Tanis sacudió la cabeza y echó una mirada a los cadáveres amortajados.

—¿Por qué no regresasteis a la Ciudadela Norte para advertir a los demás?

—Al principio sólo había un barco —explicó el mago sin convicción—. Uno de los caballeros se echó a reír y dijo algo en el sentido de que los habíamos derrotado hacía veintiséis años y que también ahora los venceríamos.

—Necios —repitió Tanis, pero en voz muy baja.

—Nos situamos en posición de combate a lo largo de la playa, esperándolos. Todos bromeaban y cantaban. Entonces... —La voz de Palin tembló—. Entonces apareció un segundo barco, y luego un tercero. Después de eso, perdimos la cuenta.

—Y os quedasteis a luchar. Superados en número por mucho, sin la menor esperanza de salir con bien del enfrentamiento.

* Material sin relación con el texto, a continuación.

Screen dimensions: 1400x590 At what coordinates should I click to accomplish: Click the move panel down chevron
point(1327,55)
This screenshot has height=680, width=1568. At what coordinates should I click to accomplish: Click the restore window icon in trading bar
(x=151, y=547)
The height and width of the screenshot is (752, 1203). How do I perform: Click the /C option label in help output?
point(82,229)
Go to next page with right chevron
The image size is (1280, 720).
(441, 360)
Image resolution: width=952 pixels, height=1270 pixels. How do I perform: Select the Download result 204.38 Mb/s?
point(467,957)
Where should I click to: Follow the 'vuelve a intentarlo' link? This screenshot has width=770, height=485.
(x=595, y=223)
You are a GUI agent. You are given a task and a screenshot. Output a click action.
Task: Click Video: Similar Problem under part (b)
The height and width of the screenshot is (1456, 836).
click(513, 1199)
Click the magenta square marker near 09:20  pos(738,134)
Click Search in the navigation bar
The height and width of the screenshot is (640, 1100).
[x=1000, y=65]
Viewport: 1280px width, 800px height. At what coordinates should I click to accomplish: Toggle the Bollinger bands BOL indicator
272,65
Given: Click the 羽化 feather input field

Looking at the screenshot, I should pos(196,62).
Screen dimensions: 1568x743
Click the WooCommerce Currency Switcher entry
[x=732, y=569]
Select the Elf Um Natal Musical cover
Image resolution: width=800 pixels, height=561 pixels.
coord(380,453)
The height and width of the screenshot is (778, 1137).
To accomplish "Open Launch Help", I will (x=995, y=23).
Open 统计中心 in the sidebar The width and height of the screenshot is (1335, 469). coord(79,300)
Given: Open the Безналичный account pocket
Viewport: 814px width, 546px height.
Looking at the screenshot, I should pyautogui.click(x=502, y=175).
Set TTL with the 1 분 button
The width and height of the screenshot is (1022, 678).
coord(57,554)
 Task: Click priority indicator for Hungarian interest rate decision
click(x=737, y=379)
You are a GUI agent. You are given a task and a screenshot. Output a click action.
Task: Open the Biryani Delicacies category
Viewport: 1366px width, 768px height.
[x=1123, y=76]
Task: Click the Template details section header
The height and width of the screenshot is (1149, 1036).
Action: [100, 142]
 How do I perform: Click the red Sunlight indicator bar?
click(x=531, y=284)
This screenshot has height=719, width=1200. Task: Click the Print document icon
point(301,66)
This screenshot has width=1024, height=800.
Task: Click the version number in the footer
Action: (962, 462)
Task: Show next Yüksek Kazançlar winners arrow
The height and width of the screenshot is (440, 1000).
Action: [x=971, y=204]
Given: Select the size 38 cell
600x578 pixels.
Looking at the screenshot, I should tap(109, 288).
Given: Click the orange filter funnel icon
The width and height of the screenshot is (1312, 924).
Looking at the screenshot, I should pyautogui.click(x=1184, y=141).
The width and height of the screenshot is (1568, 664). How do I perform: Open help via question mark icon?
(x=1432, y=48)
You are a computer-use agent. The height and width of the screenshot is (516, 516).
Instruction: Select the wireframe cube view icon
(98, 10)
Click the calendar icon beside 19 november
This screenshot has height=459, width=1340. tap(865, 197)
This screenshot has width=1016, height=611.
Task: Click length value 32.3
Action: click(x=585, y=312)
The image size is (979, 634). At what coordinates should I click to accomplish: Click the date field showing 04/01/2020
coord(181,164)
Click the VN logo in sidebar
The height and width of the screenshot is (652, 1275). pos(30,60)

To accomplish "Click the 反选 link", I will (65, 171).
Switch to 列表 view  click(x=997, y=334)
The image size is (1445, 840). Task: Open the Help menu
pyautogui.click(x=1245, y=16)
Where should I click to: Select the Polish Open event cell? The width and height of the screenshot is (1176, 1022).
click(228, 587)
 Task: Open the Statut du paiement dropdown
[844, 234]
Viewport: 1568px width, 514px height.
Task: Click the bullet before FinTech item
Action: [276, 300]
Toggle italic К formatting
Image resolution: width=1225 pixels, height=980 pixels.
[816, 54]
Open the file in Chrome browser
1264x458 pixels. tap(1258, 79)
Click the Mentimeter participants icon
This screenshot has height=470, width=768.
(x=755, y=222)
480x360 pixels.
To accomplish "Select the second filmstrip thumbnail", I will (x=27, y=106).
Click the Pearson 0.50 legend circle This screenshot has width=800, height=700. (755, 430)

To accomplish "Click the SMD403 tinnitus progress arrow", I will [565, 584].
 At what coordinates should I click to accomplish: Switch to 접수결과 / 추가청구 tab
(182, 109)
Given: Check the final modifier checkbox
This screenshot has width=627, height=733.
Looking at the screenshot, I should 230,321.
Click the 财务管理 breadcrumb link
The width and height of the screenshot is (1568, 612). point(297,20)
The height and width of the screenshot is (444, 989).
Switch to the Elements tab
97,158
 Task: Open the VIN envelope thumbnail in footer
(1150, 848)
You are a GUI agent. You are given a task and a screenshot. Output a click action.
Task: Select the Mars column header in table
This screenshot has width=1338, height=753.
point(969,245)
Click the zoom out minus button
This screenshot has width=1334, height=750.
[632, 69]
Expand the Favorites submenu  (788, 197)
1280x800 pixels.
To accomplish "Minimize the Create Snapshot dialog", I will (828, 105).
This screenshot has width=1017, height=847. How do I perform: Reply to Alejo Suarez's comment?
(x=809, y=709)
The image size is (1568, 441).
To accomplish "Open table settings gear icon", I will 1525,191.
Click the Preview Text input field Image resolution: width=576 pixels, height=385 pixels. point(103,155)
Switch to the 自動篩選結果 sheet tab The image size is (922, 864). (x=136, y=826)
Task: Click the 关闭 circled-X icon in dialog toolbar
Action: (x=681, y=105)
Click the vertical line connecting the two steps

—El enemigo podía vernos desde los barcos —replicó el joven mago, a la defensiva—. ¿Qué imagen habríamos dado si hubiésemos huido?

—¿La de personas sensatas? —dijo a su vez el semielfo.

Palin enrojeció hasta las orejas. Bajó la vista hacia los cadáveres, y parpadeó rápidamente para contener las lágrimas.

Tanis suspiró mientras se rascaba la barba.

—¿Murieron todos? —preguntó con suavidad.

Palin tragó saliva y asintió con la cabeza.

—Fui el único superviviente. —Habló en un tono tan bajo que Tanis tuvo que inclinarse hacia él para poder oírlo.

—¿Tus hermanos, Tanin..., Sturm...?

El joven señaló la narria.

—Que Paladine los guarde —dijo el semielfo. Rodeó los hombros de Palin con su brazo. El muchacho estaba temblando, pero aguantaba bien el tipo—. Deduzco que fuiste cogido prisionero. —Echó una mirada a Steel.

De nuevo, Palin asintió con la cabeza, incapaz de hablar.

—Hasta ahí lo comprendo —continuó Tanis—, pero lo que me desconcierta es por qué has venido tú, Steel Brightblade. —La voz del semielfo se endureció—. ¿Fuiste responsable de sus muertes?